Laico “profeta”. La experiencia del Meeting de Rimini, para mí y para las personas a las que he hecho descubrir esta realidad, es poder ver con tus propios ojos que podemos caminar hacia Dios a través de las realidades terrestres y de las realizaciones de la inteligencia humana, la cultura, la técnica y la ciencia. Y lo específico de los laicos es articular sus tareas, dar un sentido religioso a sus actividades profanas, seculares. En este sentido un laico cristiano es “profeta”, en el sentido bíblico de la palabra, porque tiene la misión de recordar continuamente a la sociedad la ley de Dios ante las infidelidades del hombre, propagar una visión divina de la existencia humana y de su destino ante situaciones concretas. Por tanto, se podría decir que la tarea del cristiano frente a los compromisos terrenales es consagrarlos.

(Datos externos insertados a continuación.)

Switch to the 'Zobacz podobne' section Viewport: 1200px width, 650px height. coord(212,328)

La gran novedad de estos últimos años es que la Iglesia afirma que podemos ir a Dios a través de nuestras actividades cotidianas.

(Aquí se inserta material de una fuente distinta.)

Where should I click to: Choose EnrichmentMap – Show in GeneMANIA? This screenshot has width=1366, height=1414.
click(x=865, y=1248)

En la vida tal como es, con su belleza y sus contradicciones, es donde debemos encontrar a Dios. Cada situación, cada circunstancia, debe llevarnos a Dios. Ahora bien, si la mayor parte de nuestra actividad nos aleja de Dios, quiere decir que necesitamos convertirnos, y toda la vida espiritual del laico cristiano consiste en transformar en medios de crecimiento humano y espiritual estas realidades de nuestra vida diaria que parecen obstáculos. En Europa algunos de nuestros contemporáneos se ven atraídos por el hinduismo, que les parece poseedor de una sabiduría, de una manera unitaria de pensar y vivir la armonía interior. ¡Pero si no necesitamos atravesar el mar!. Tenemos mucho más. Nosotros no buscamos la paz en la evasión de lo cotidiano, sino en una cierta mirada que tenemos sobre las realidades mundanas, recibidas de Dios, y que a la vez les restituimos; y pienso que esta es la maravillosa armonía cristiana. Ninguna invención, ninguna revolución nos proporcionará nada tan importante como Jesucristo. ¡Es el fin último! Fuera de Él no hay nada. Es decir, en Él está la salvación. Esto no quiere decir que después de Él ya no exista el tiempo, sino que el tiempo que sigue a Su vida, muerte y resurrección, es la continuación de Su obra de salvación, que lleva adelante la Iglesia, que es el Cuerpo de Cristo, hasta que alcance Su plenitud. Cómo no evocar a Teilhard de Chardin, el cual estaba convencido de que cuanto más complejo se hace el mundo, más nos acercamos a Dios. En Jesucristo, verdadero Dios y verdadero hombre, la creación material y espiritual, el pasado, el presente y el futuro, toman plena consistencia. Obviamente deberíamos evocar a San Pablo, San Agustín, pero basta decir que si pasamos del deseo a la certeza es porque alguien ha venido a decirnos quién es Dios y quién es el hombre, y a hacer de nosotros y de todos los hombres de todos los tiempos, peregrinos hacia la Verdad, que no es otra cosa que el encuentro que tendremos un día, cuando veamos a Dios cara a cara. Entonces podremos comprender que el tiempo no es algo que pasa, sino Uno que viene.